As someone obsessed with words and language, I really, really hate translations which do not work, or where the original sentence or idiom or expression simply isn’t translateable at all. Breakfast With Socrates – or rather, Aamiaisella Sokrateen kanssa – was filled with these. This isn’t really an argument against the author or the book, but it did affect my reading experience. If I’m overly critical, I blame the above.

I rather felt like Polgara the Sorceress while reading Breakfast With Socrates: at times I wanted to tell Rowland Smith to get on with it and stick to the matter at hand. I was particularly annoyed with the Christian-isms in the beginning of the book. Even if the nature of Christian God can be a subject of philosophic debate, and if the fall of Adam and Eve should be discussed in a philosophic context, I felt this book was not the place for them. Perhaps if Rowland Smith had included a chapter for “Going To Church,” my atheist sensibility would have been less irritated.

..............................

TASKS FOR THIS EXERCISE:
a: Please repeat the book review from "I rather felt" to "been less irritated.", replacing "Christian-isms" with "religious references".
b: What translated title does the book review give for Breakfast With Socrates?
c: Write the next part of the book review, following on from its last sentence.

LISTED ENTRIES:
..............................

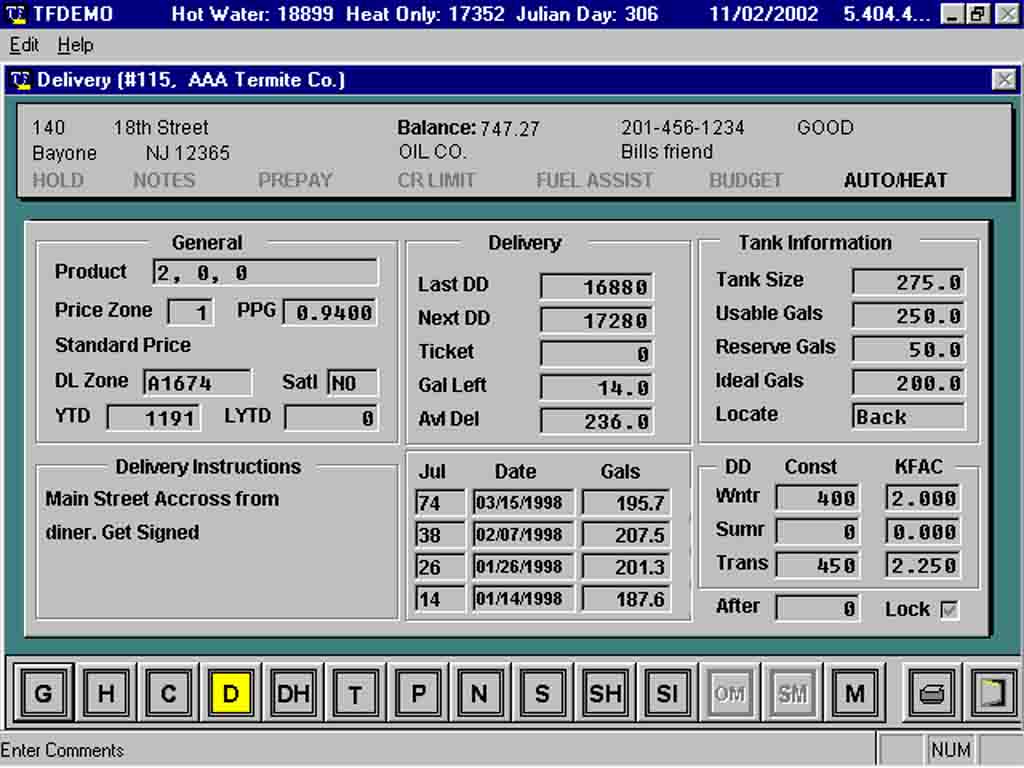
Task: Select the H toolbar icon
Action: [106, 692]
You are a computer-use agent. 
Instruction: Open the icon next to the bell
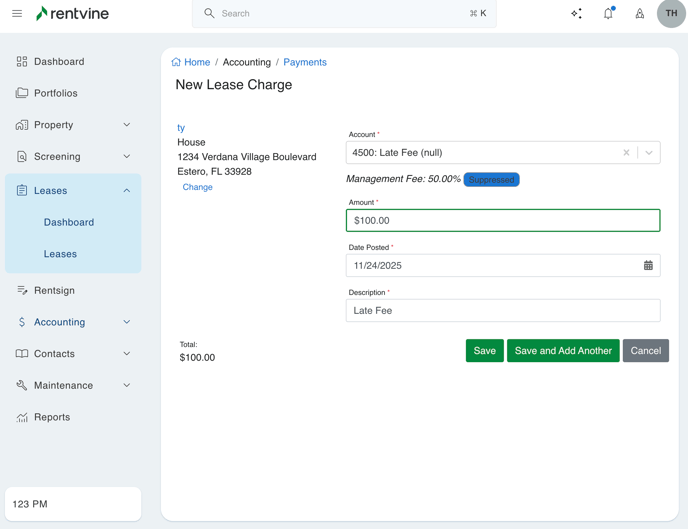click(640, 14)
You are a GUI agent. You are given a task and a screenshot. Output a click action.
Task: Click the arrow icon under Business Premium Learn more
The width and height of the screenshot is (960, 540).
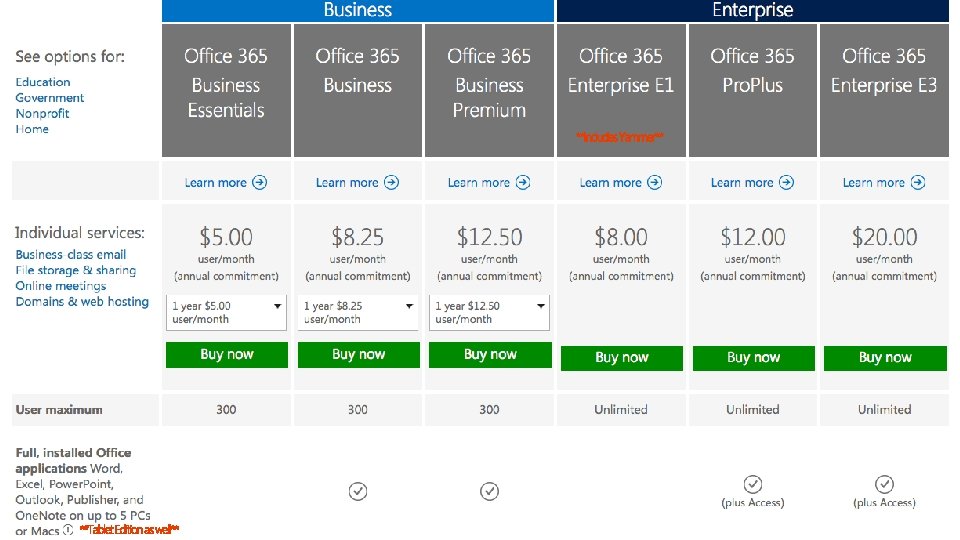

..............................

ANSWER LIST:
a:
I rather felt like Polgara the Sorceress while reading Breakfast With Socrates: at times I wanted to tell Rowland Smith to get on with it and stick to the matter at hand. I was particularly annoyed with the religious references in the beginning of the book. Even if the nature of Christian God can be a subject of philosophic debate, and if the fall of Adam and Eve should be discussed in a philosophic context, I felt this book was not the place for them. Perhaps if Rowland Smith had included a chapter for “Going To Church,” my atheist sensibility would have been less irritated.

b: Aamiaisella Sokrateen kanssa

c:
Of course, it is possible I’m just being silly, and he was merely using popular language to illustrate difficult concepts.

That said, I read Breakfast With Socrates in one sitting (it’s a thin book, and I’m a fast reader). Robert Rowland Smith is, according to the title sleeve, an accomplished academic, and the book does indicate he is both knowledgeable and able to transfer knowledge to a reader. The book is subtitled The Philosophy for Everyday Life, and he has divided it in chapters starting from waking up and ending in sex (which, you could argue, isn’t a bad accomplishment for a day). His topics range from how going to a gym is against Marxian values, and how to arrange a party like Machiavelli. Smith writes well and even manages funny at places (the kind of dry funny you would expect from a hardcore academic).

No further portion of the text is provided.